The higher potency of PACAP compared to VIP in the MMA suggest PAC1 receptor activation in the vasodilatory responses. Both PAC1 and VPAC2 receptor transcripts were identified in the MMA; interestingly, VPAC1 receptor expression in the MMA was not detected, which varied with a previous work (Boni et al. 2009). Diagnostic PCR and restriction digests identified PAC1null and PAC1Hop1 receptor isoforms in the MMA which may have allowed second messenger coupling not only to adenylyl cyclase but to other intracellular cascades to potently stimulate MMA dilation. PACAP(6-38) pretreatment blocked the PACAP38 responses in the MMA, and although PACAP(6-38) may antagonize both PAC1 and VPAC2 receptors (Dickinson et al. 1997) to obfuscate clear identification of the relevant receptor subtype in the PACAP-induced responses, the apparent differential potencies observed for PACAP38 and VIP were consistent with PAC1 receptor-mediated vasodilation in the MMA. These results appear consistent with previous interpretations implicating PAC1 receptors in migraine (Olesen et al. 2009; Schytz et al. 2009, 2010). Unlike the MMA, however, the cerebellar arteries exhibited expression for all three PACAP/VPAC receptor subtypes. The apparent equipotency of PACAP38 and VIP in eliciting cerebellar artery vasodilation (Fig. 5) implicate VPAC receptor signaling. These results were in good agreement with previous observations implicating VPAC1 receptors in cerebellar artery vasodilation (Fahrenkrug et al. 2000).

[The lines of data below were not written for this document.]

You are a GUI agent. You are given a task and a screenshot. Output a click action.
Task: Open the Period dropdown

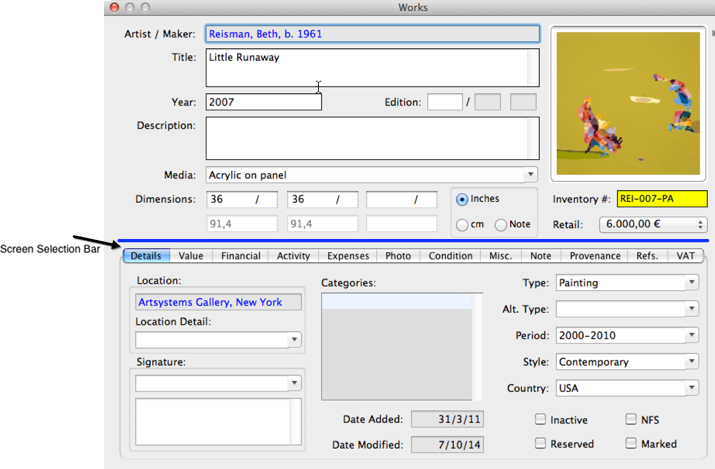click(691, 336)
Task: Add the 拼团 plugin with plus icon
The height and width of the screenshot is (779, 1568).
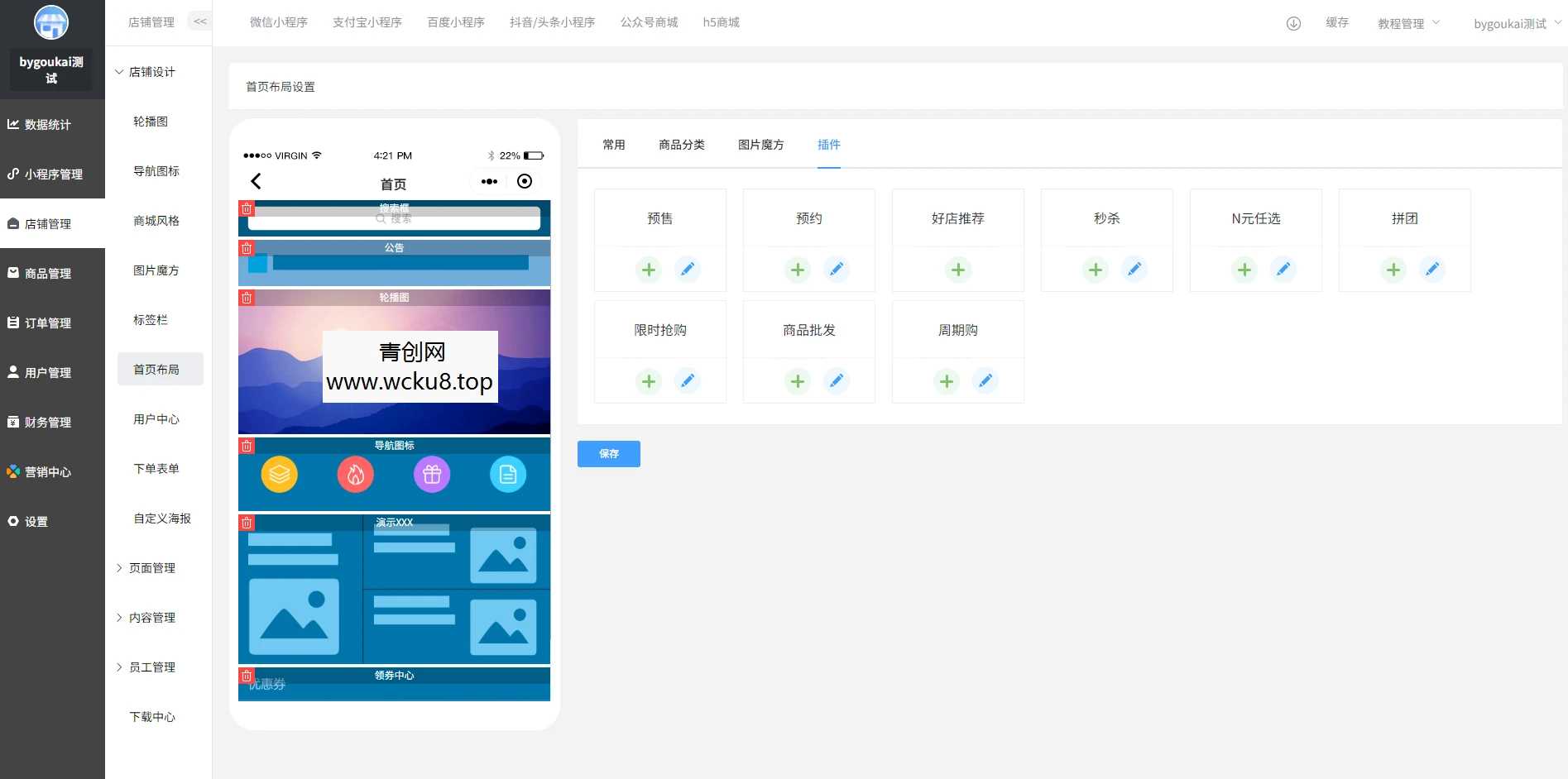Action: pos(1393,269)
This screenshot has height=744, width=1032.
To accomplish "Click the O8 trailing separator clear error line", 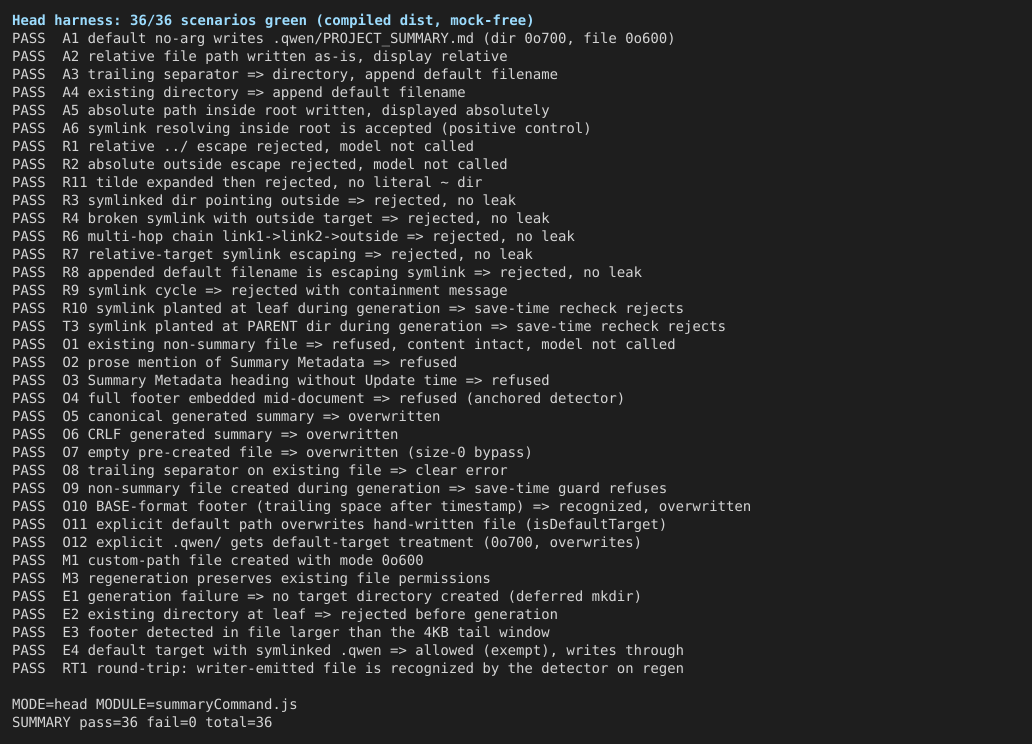I will coord(260,471).
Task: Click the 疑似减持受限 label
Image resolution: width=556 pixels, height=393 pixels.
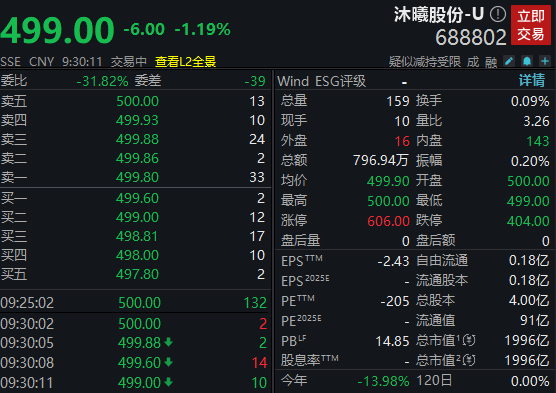Action: coord(424,62)
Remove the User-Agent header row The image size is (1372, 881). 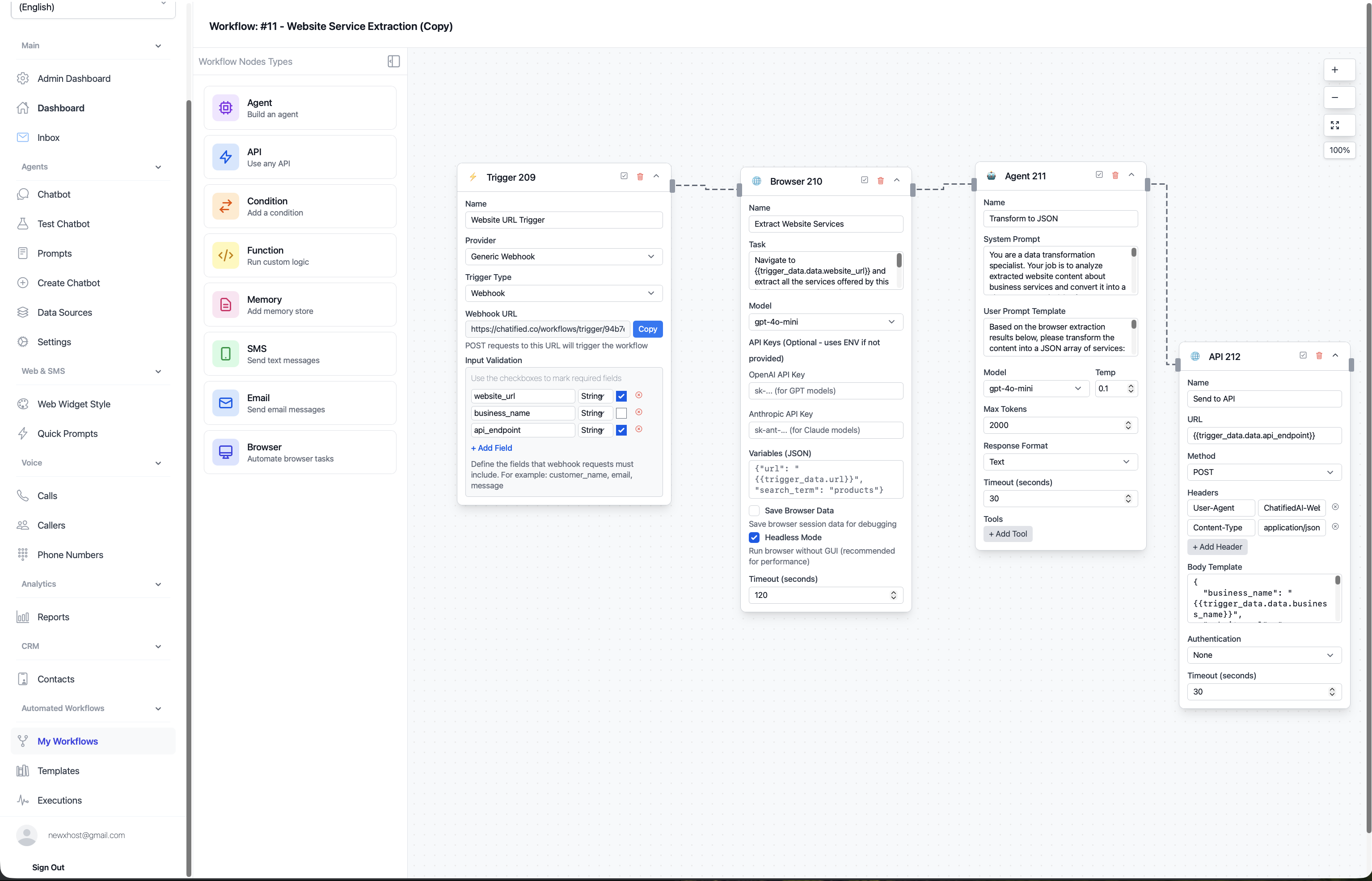[x=1335, y=508]
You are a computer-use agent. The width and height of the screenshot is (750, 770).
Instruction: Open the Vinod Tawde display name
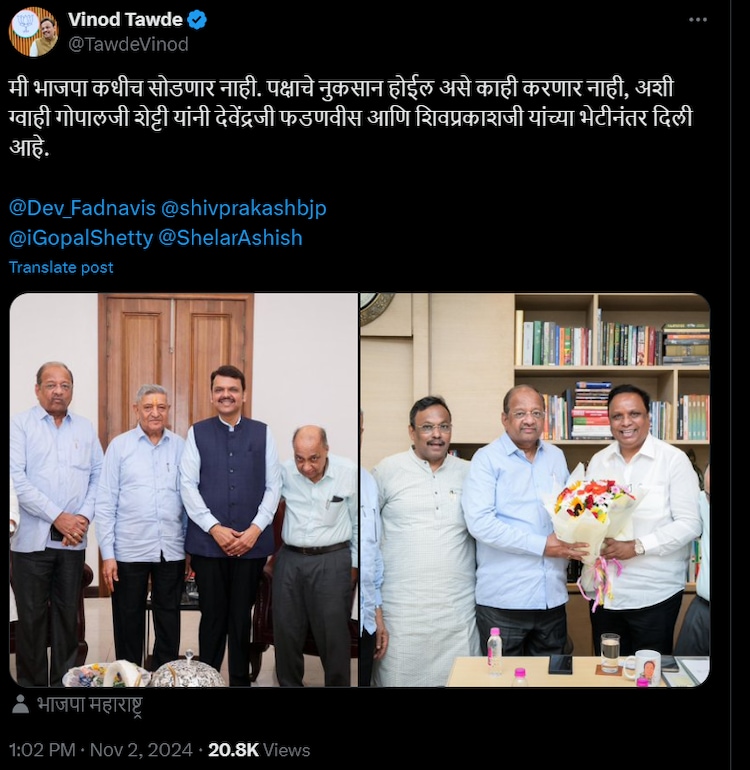(125, 20)
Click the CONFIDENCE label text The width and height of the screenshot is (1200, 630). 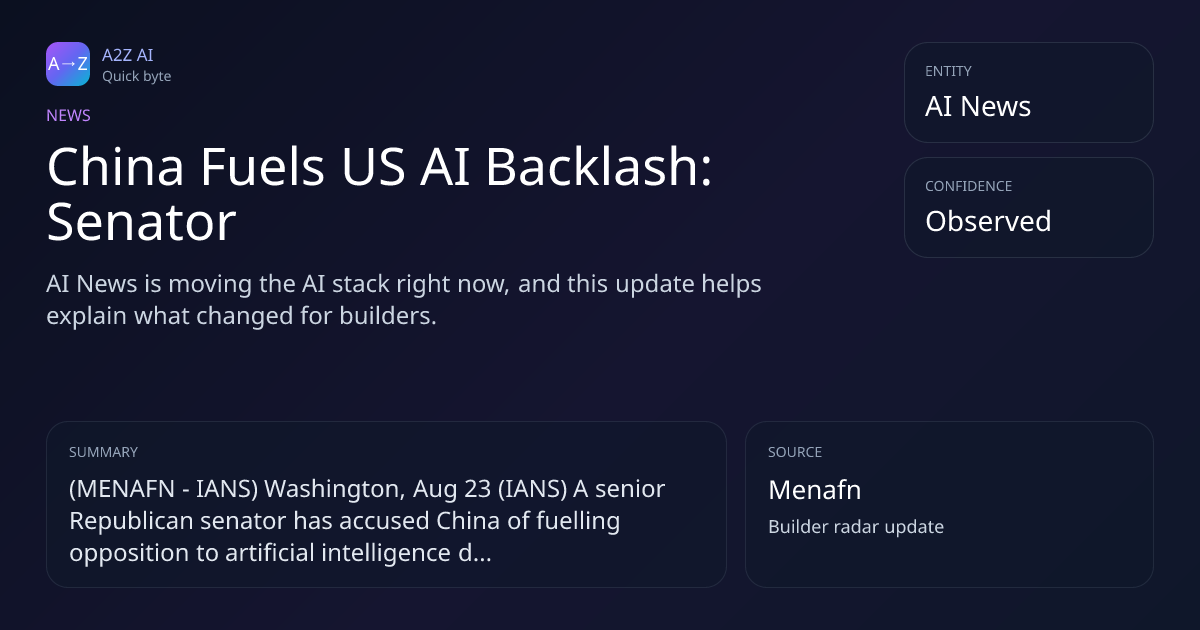(x=968, y=186)
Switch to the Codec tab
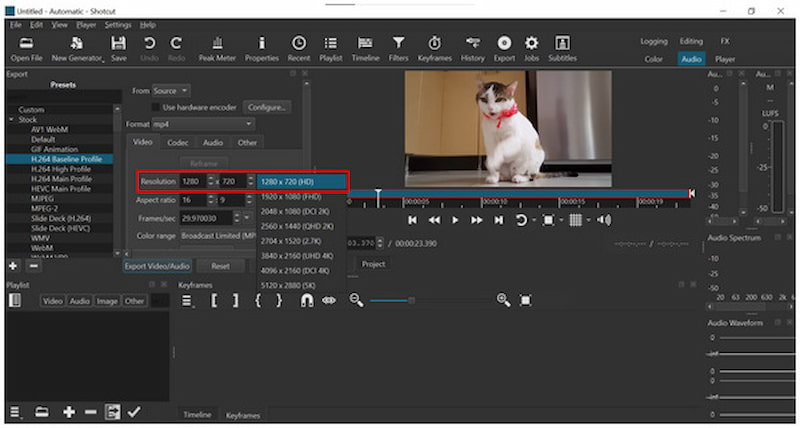The image size is (800, 428). pos(177,143)
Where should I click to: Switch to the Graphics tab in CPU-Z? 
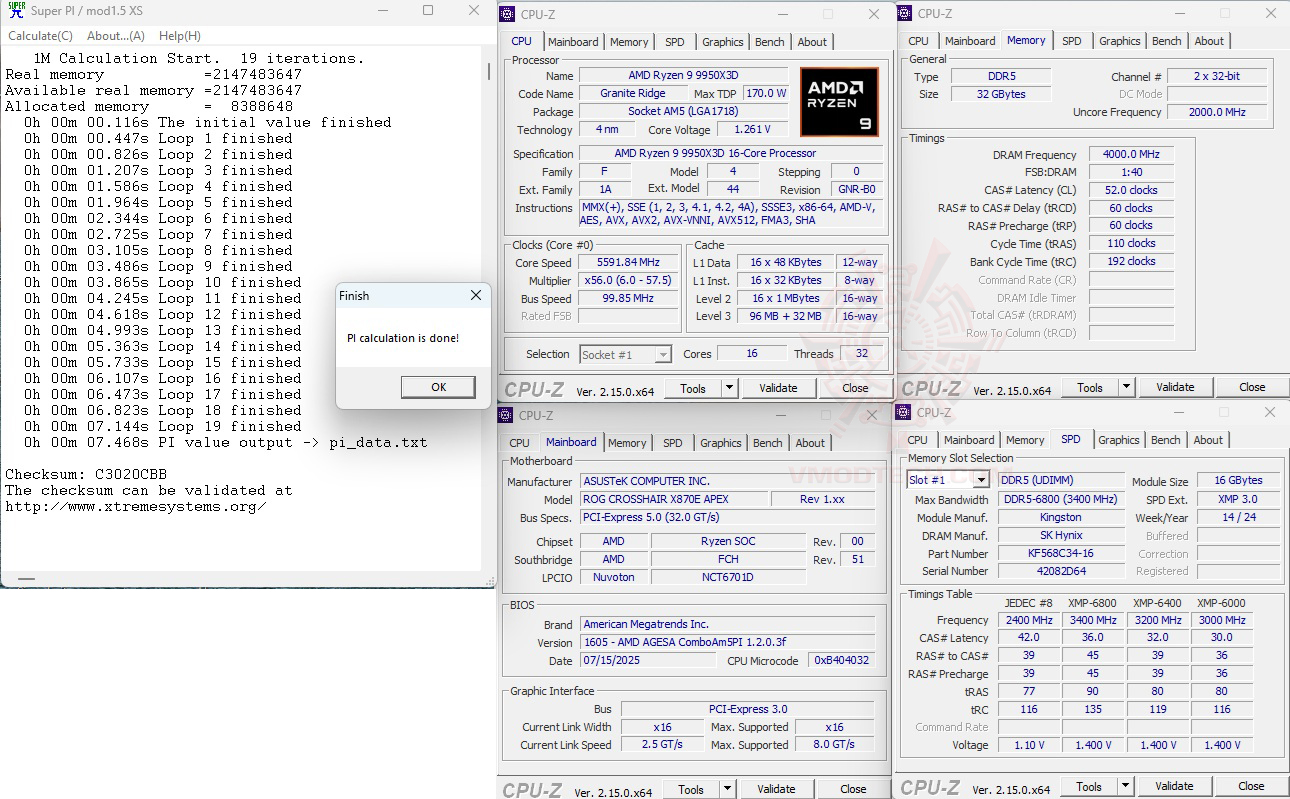tap(722, 41)
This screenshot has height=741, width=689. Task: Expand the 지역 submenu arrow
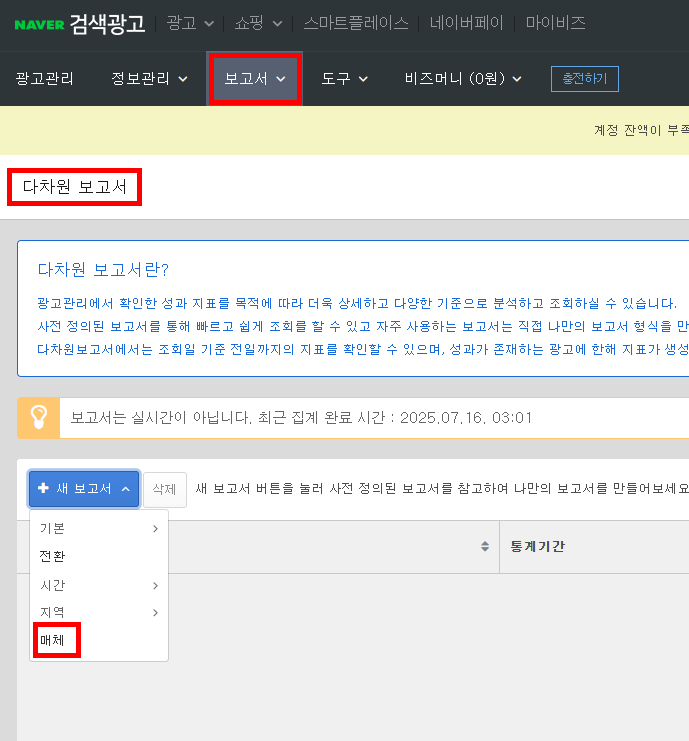pyautogui.click(x=155, y=612)
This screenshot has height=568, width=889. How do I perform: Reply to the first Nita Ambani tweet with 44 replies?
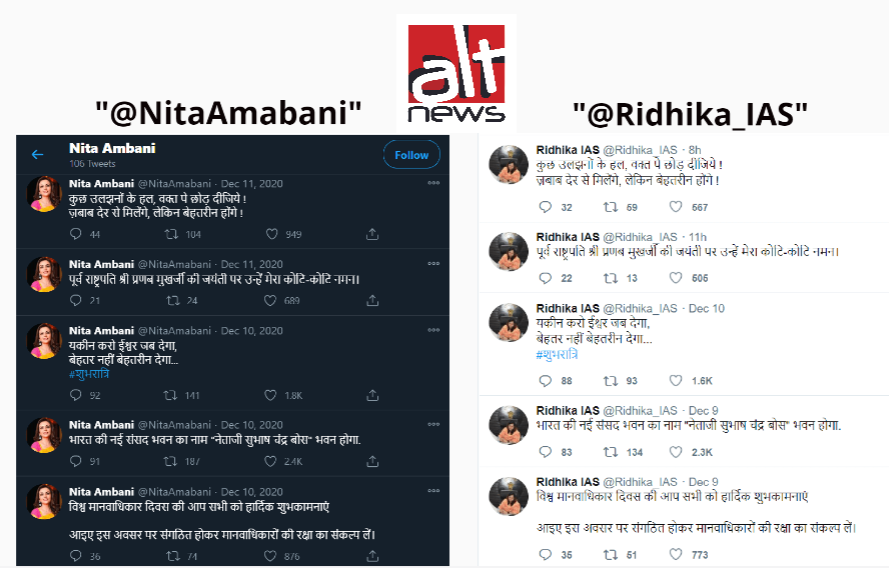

In summary, the pressurized myograph preparations in the current study demonstrated differences between PACAP and VIP in eliciting MMA and cerebellar artery vasodilation which may be notable with respect to migraine physiology. The very high potency for PACAP38 to elicit and sustain MMA vasodilation suggested that even very modest levels of neuropeptide release and receptor activation may be sufficient to mediate migraine pain. As suggested in previous studies, the physiological and molecular analyses demonstrated differential PAC1/VPAC receptor expression profiles among the cranial vessels examined. The high potency of PACAP38, the expression of PAC1 receptor subtype and isoforms, and the abilities for the antagonist PACAP(6-38) to block PACAP-induced MMA dilation all implicated PAC1 receptor signaling in MMA vasodilation. As MMA vasodilatory dynamics well correlated with migraine onset and abatement in humans, PACAP/PAC1 receptor regulation of the MMA may be a crucial component to the development of migraine attacks. This action of PACAP on MMA contrasts with PACAP/VIP dilation of cerebellar arteries which appeared to be mediated via VPAC1 receptor activation. Together with the human PACAP infusion studies, these observations in sum suggest that PACAP and PAC1 receptor signaling may be a potential therapeutic target for the treatment of migraine.